Gas prices are displayed at a Shell pump in the Brooklyn borough of New York, United States, April 9, 2020. /Xinhua

Gas prices are displayed at a Shell pump in the Brooklyn borough of New York, United States, April 9, 2020. /Xinhua

Globalization led to benign inflation in the U.S. over the decades

High inflation seemed a fixture of the economic landscape and used to be the bane for American presidents. Facing the inflation in 1980s, Ronald Reagan declared inflation to be "as violent as a mugger, as frightening as an armed robber and as deadly as a hit man," when running for office.

The past decades have been called as an era of "global disinflation," where nearly all the advanced economies and more than half of the emerging markets under examination either undershot their inflation targets or remained oddly subdued, according to an IMF study last year.

The neat link between lower unemployment and higher inflation has gone collapsing, defying the "Phillips curve," the supposed inverse relationship between inflation and unemployment. What was previously treated as axiomatic has not yet been fully understood, at best.

The "Phillips curve" has been extraordinarily flat for the U.S. in the sense that a one-percentage-point fall in unemployment is associated with a 0.1 to 0.2-percentage-point rise in inflation, according to research by Goldman Sachs. Inflation wrapped up on a soft note with a low jobless rate in 2019.

Inflation no longer rises reliably and becomes harder to fine-tune, when unemployment is low.

People are getting puzzled as to whether inflation dynamics were being driven by public inflation expectations, labor market movements or supply-side factors, such as technological advancement or global shocks reverberating through cross-border supply chains.

Technological advancement could be a deflationary force as e-commerce holds down prices and free services or devices are made available for most consumers in their daily transactions.

More prominently, economists and macroeconomic policymakers increasingly credit decades of globalization for taking rein of global inflation.

Globalization brings down inflation, as cost is curtailed when production lines are shifted to emerging economies with low labor or land costs, such as China, and productivity and supply are boosted thanks to the swift flow of goods, capital and technologies.

Sino-U.S. economic cooperation rather than decoupling bids well for the U.S. economy

The latest U.S. job report shows that the unemployment rate surged in April to a record 14.7 percent and payrolls dropped by 20.5 million workers.
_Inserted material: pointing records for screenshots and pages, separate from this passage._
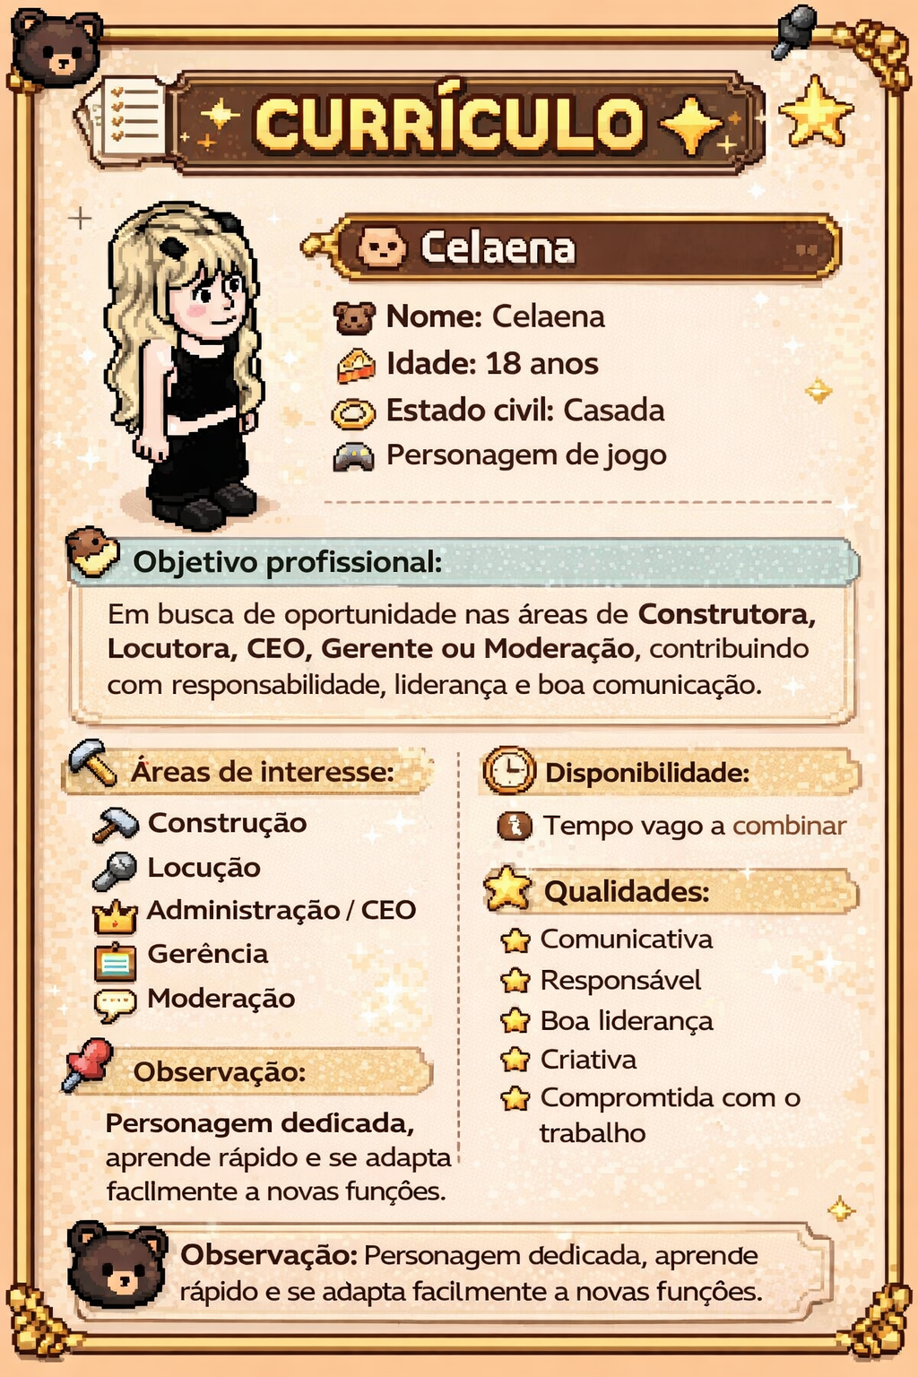918x1377 pixels.
Task: Click the hammer icon next to Construção
Action: tap(116, 824)
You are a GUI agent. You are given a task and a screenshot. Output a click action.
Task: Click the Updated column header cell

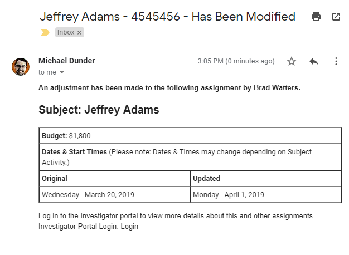(x=266, y=179)
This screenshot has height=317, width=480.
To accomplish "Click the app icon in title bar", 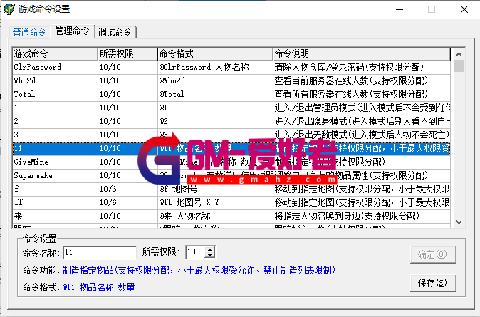I will coord(11,9).
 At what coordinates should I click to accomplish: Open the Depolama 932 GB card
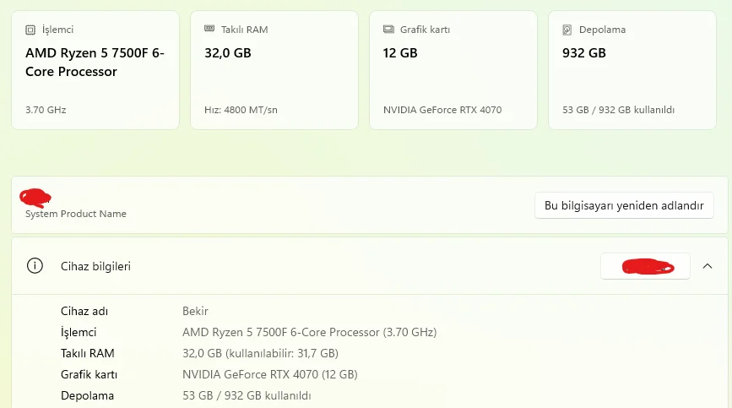click(x=632, y=70)
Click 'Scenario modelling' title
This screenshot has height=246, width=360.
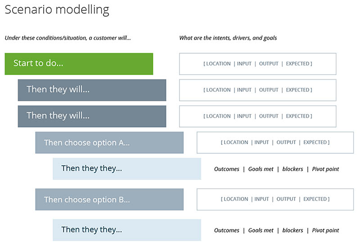pos(57,10)
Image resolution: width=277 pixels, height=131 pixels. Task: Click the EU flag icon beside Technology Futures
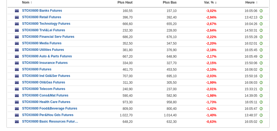[x=17, y=24]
The era of "stagflation" seems to be looming.

History has suggested that periods of high inflation typically followed critical policy transitions like the abandonment of Bretton Woods, from globalization to de-globalization or the like.

If Trump intends to decouple China and the U.S., gum up bilateral economic cooperation and reverse the tide of globalization, he will be wildly off base.

In the wake of decoupling, dormant price pressure will awaken and an avalanche of other economic and social problems will be cropping up of which the Americans will feel the sting during an economic downturn. Trump administration will have to pay for the consequences.